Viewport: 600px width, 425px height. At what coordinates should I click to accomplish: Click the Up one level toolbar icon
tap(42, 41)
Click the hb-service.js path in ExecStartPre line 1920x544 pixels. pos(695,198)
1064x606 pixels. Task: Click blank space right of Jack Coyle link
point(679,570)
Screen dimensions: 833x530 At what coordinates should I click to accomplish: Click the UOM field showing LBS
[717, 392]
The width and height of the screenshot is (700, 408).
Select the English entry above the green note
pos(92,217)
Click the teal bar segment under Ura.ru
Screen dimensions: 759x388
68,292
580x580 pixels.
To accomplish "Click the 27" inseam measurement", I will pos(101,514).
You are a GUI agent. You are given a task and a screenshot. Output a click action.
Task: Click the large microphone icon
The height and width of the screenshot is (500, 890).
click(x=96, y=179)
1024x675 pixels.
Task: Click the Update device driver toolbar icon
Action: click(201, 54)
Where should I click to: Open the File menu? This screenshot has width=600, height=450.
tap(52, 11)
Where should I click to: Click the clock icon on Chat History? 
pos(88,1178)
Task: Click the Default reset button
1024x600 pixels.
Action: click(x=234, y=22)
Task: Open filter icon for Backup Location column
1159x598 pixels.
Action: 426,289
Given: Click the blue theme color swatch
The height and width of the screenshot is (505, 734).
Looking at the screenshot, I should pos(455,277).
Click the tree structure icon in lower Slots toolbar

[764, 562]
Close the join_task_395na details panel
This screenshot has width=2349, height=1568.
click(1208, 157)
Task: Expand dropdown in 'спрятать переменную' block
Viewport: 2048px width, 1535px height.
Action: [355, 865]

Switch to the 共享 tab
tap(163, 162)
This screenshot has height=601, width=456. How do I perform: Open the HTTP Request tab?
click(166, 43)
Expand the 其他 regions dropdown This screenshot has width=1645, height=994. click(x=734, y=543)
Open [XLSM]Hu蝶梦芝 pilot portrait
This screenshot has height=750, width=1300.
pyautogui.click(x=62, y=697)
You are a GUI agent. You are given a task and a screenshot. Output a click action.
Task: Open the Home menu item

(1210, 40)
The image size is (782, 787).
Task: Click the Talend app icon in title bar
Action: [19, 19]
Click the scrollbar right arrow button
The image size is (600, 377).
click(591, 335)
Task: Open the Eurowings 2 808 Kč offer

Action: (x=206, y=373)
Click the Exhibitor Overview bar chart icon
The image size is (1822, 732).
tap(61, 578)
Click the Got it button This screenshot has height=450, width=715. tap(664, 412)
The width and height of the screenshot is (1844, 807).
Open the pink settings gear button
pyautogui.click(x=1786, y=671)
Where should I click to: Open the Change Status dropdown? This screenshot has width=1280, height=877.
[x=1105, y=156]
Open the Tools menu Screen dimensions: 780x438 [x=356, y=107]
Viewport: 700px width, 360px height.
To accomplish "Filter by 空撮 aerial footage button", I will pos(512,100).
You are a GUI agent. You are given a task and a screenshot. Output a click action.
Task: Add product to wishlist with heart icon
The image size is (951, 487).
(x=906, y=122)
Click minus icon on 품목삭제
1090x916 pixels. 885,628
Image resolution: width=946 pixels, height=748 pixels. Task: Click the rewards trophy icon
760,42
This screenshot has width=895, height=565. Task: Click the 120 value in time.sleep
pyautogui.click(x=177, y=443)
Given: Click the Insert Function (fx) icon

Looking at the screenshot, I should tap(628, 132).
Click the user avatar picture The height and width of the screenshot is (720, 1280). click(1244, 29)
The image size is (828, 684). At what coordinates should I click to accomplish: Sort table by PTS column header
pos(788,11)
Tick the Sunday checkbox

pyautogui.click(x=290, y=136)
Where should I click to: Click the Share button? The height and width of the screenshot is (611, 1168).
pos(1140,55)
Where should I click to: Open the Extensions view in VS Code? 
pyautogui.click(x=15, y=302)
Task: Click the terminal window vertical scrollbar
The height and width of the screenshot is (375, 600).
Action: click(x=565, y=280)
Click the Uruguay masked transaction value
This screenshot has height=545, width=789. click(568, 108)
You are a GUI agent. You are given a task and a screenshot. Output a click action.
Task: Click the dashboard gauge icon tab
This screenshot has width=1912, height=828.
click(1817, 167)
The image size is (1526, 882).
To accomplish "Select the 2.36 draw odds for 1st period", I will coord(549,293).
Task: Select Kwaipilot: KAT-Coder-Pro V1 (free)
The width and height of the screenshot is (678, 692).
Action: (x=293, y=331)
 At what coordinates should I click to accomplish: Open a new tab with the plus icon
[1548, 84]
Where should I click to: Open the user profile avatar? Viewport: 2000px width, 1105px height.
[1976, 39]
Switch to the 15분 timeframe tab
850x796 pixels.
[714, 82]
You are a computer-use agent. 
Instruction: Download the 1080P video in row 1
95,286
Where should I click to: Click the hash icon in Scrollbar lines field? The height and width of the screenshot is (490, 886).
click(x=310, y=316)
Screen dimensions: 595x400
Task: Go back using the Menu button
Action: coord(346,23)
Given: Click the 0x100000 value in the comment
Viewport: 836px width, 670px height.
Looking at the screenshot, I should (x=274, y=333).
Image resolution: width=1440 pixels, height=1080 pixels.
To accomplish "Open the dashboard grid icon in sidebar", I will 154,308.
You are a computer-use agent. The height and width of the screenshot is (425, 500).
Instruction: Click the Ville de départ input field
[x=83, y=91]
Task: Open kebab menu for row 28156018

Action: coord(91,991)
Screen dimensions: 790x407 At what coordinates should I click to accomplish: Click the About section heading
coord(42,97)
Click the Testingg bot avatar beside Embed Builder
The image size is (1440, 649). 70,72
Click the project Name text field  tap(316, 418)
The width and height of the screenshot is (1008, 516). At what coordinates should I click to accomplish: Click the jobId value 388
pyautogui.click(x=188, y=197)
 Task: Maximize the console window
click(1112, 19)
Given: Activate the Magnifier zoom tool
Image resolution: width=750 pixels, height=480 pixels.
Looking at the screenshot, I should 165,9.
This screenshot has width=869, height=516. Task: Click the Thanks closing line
▬▬▬▬▬▬▬▬▬▬
**Directions for this task**:
List each line above that contains the word "Viewport", treating uppercase and lowercase letters as different.

**Response to this exercise**:
Viewport: 600px width, 425px height. At what coordinates should I click to accomplish: Click the Up one level toolbar icon
Viewport: 2048px width, 1535px height.
Viewport: 700px width, 360px height.
Where should I click to: Open the user profile avatar? Viewport: 2000px width, 1105px height.
Viewport: 836px width, 670px height.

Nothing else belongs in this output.